Holocaust account fuses objective, subjective reports

The Holocaust: A History of the Jews of Europe during the Second World War, by Martin Gilbert. New York: Holt, Rinehart & Winston. 959 pp. $24.95. The tendency to avoid thinking about it, the disinclination to dwell on it, the predisposition of some historians to limit mention of it to a paragraph or footnote is not hard to understand.

As a child I knew that members of my mother's family had been killed by the Nazis, but I did not want to know the details. In college, I wrote a term paper about Auschwitz: The idea was not mine, but the suggestion of a wise and perceptive professor. Some of my non-Jewish friends asked to see my paper, which they read with genuine astonishment. It was news to them. Our high school history texts had expended countless pages on the subject of tariffs, but only sentences on the murder of 6 million Jews and another 6 million gentiles.

Even among survivors of the camps there were many who longed to forget, or if not to forget entirely, then at least to be free of the nightmare, and who have only now been able to bring themselves to remember it again, after the passage of 40 years and the threat that the Holocaust might, in the words of one who has studied the phenomenon of genocide, ``slip down the memory hole,'' as genocide has a tendency to do.

The prodigiously productive historian Martin Gilbert, a fellow of Merton College, Oxford, the official biographer of Winston Churchill, and author of ``Auschwitz and the Allies'' (1981), has now written what will doubtless stand as a classic history. ``The Holocaust'' is not definitive: The subject is too vast and Mr. Gilbert has not attemped to recapitulate or summarize every other account of these events. But what he has written is indispensable for the material it contains, for the soundness of its scholarship, and for Gilbert's ability to narrate and present this history in a style that bears the weight of the subject matter.

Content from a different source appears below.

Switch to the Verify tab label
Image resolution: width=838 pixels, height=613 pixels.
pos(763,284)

Gilbert has made extensive use of primary sources -- personal interviews and previously unpublished eyewitness documents -- to reconstruct not only the horrors that befell the Jews of Europe during the war, but the ominous years of the 1930s that built up to the implementation of the ``final solution.''

A distinctive feature of this book is the degree to which Gilbert is able to fuse the approach of the objective historian with that of the subjective witness. The anguish of the witness can be heard in his own words, yet it is clarified and focused by the historical narrative.

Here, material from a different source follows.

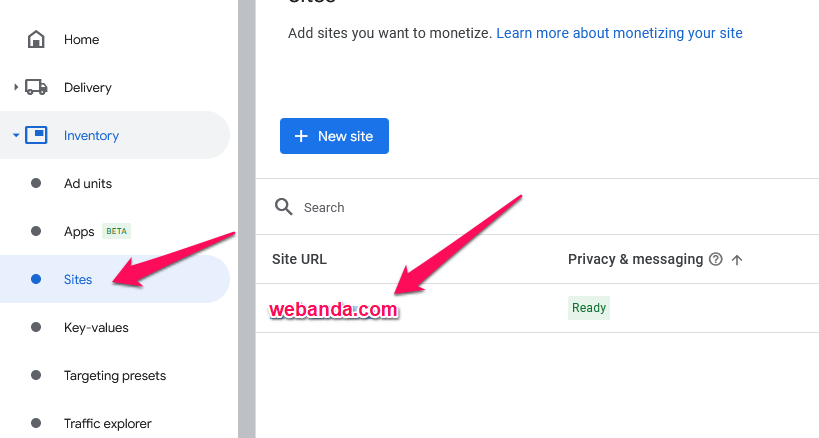Click the Delivery truck icon
The width and height of the screenshot is (819, 438).
point(36,88)
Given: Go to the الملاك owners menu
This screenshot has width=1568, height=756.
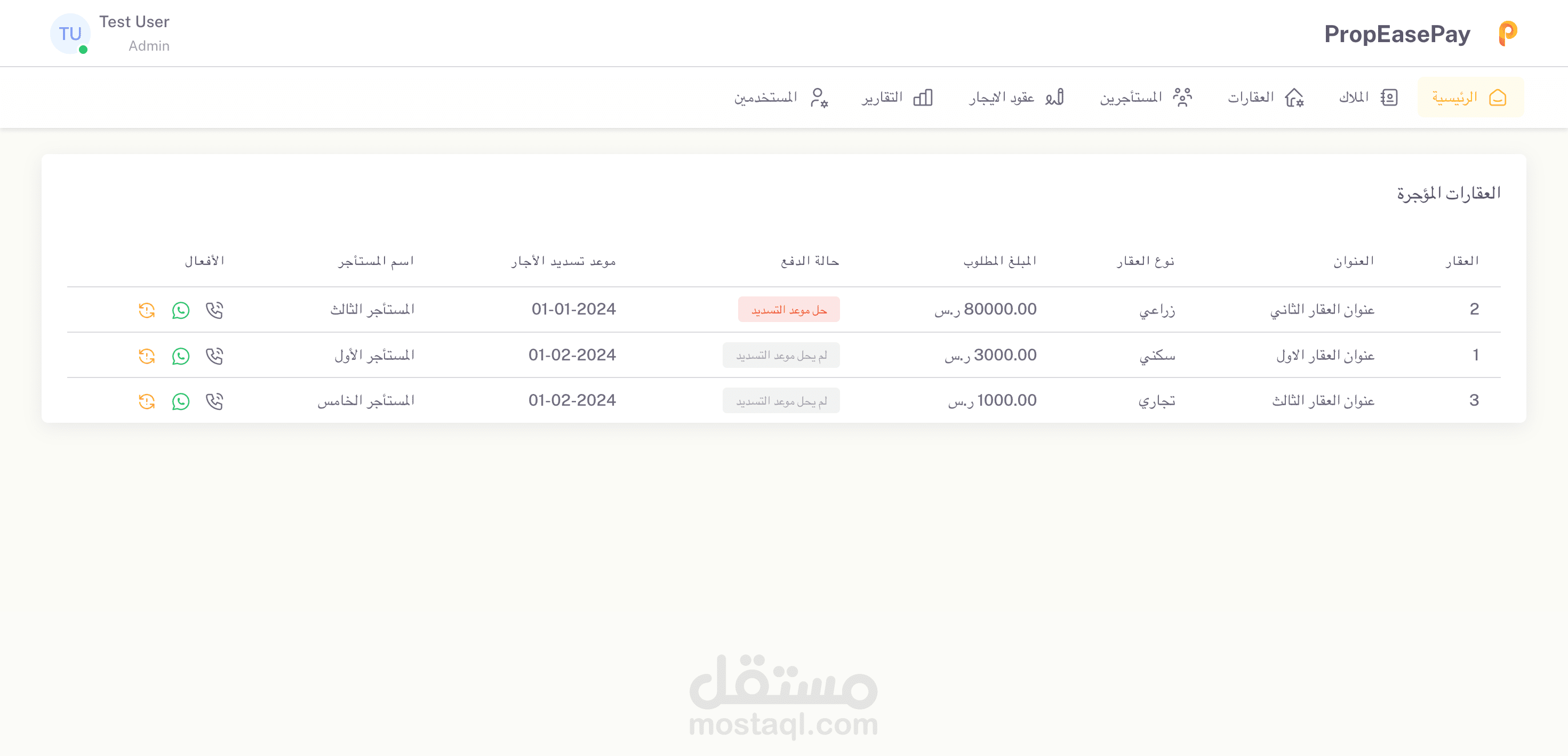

Historians, trying to maintain objectivity, take pains to discount the natural human tendency to exaggerate. Yet in dealing with the Holocaust, witnesses and historians alike have often resorted to understatement, baldly setting forth the bare facts to speak for themselves. When events beggar description, description may seem not merely superfluous, but inadequate. Ironically, when the mass killings were going on in the death camps, there were many, like some of the Jews in Poland's Lodz Ghetto, who, even after the hardships and brutality they had experienced, were still unable to believe the horrifying stories that filtered back from places like Auschwitz, Bergen-Belsen, Majdanek, Chelmno, Dachau, Sobibor, and Treblinka.

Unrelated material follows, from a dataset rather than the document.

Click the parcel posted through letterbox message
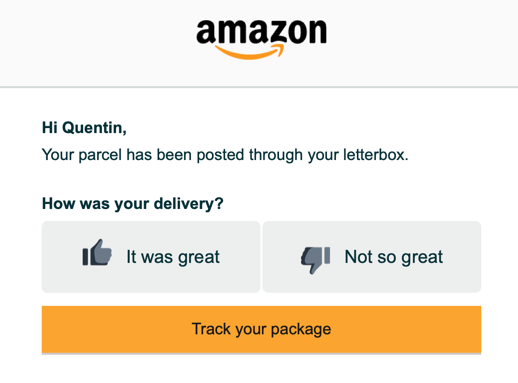The width and height of the screenshot is (518, 383). point(225,155)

In Raul Hilberg's pioneering history, ``The Destruction of the European Jews,'' there is a documentary quality -- strictly factual, deliberately unemotional. More oddly, in the brilliant, controversial work of Hannah Arendt, we may observe an attempt to back away from the immediate horror of the events in favor of abstracting from them a model of the totalitarian system. But, more recently, historians like Martin Gilbert and Lucy S. Dawidowicz have shown a greater willingness to come to grips with some of the emotional implications of the subject. And from this book in particular, it is possible to gain a sense of how utterly fathomless the powers of evil must have seemed in those dark years: the relentless ingenuity of those who practiced it and the chilling indifference of so many who did not.